In his online column today, entitled "Our leaders have squandered our wealth" today, Lou Dobbs actually makes great sense. Perhaps even more amazingly, discussion (or even the scantest mention) of immigration is totally absent from Dobbs' column today, as is any direct or even oblique mention of any particular presidential candidate. This is a column Paul Krugman could have written in the days before some suspected he was taking sides in the democratic presidential race.
Dobbs' theme is summarized in these key sentences:
"All Americans will soon have to face a bitter and now obvious truth: Our national, political and economic leaders have squandered this nation's wealth, and the price of this profligacy is enormous, and the bill has just come due for all of us."
"...let's be honest and straightforward, as I hope our president and the candidates for president will be: This stimulus will not prevent a recession. It may ease the pain for millions of Americans, but a recession we will have. The question is how deep, how prolonged and how painful will it be.

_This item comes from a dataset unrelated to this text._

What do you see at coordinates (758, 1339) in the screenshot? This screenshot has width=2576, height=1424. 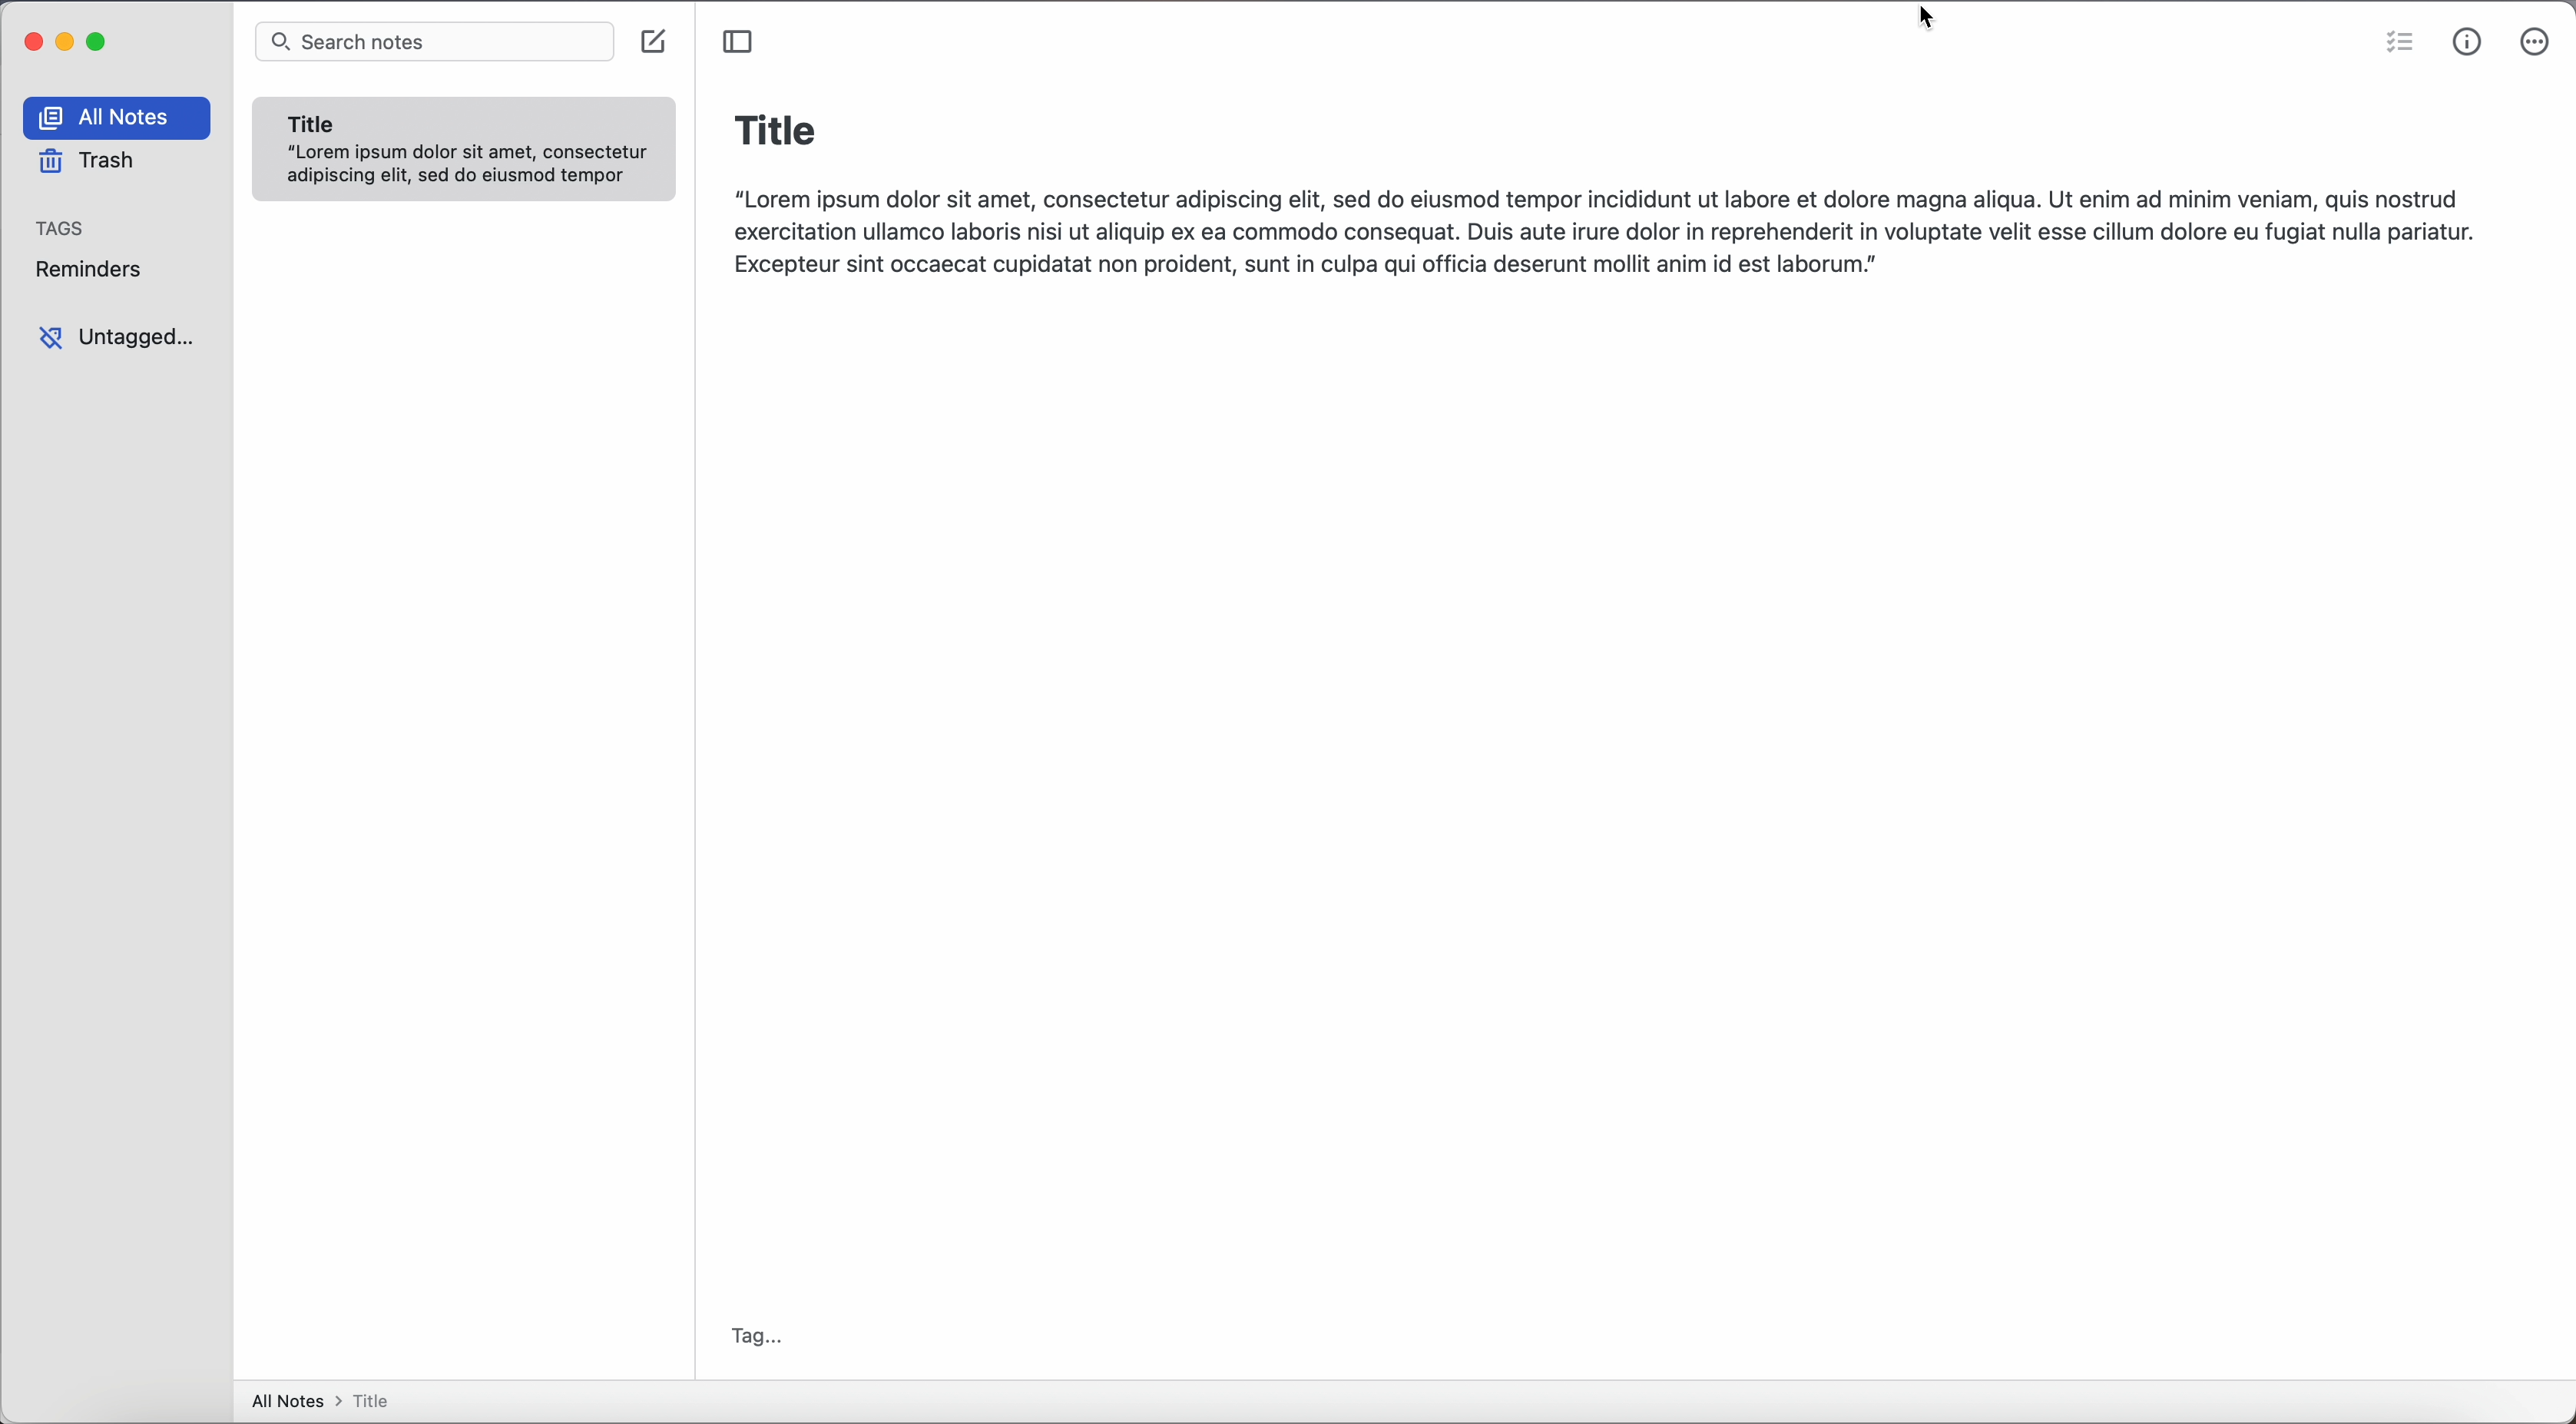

Unfortunately, we're about to find out how committed and capable our national leaders are at mitigating that pain and producing realistic policy decisions for this nation that now stands at the brink."
For once, Dobbs has it nailed straight-on, written in a way that I would have more expected from one of the more serious, substantive diaries from one of our Kos regulars who could peel themselves away from writing about the presidential race or health-care topics, than from a talking head in the regular media.
Which of our Democratic presidential candidates is most likely/capable of telling it to the American public straight - that our economy's fundamentals are in serious trouble for the combined profligacy of the past thirty, and especially seven years?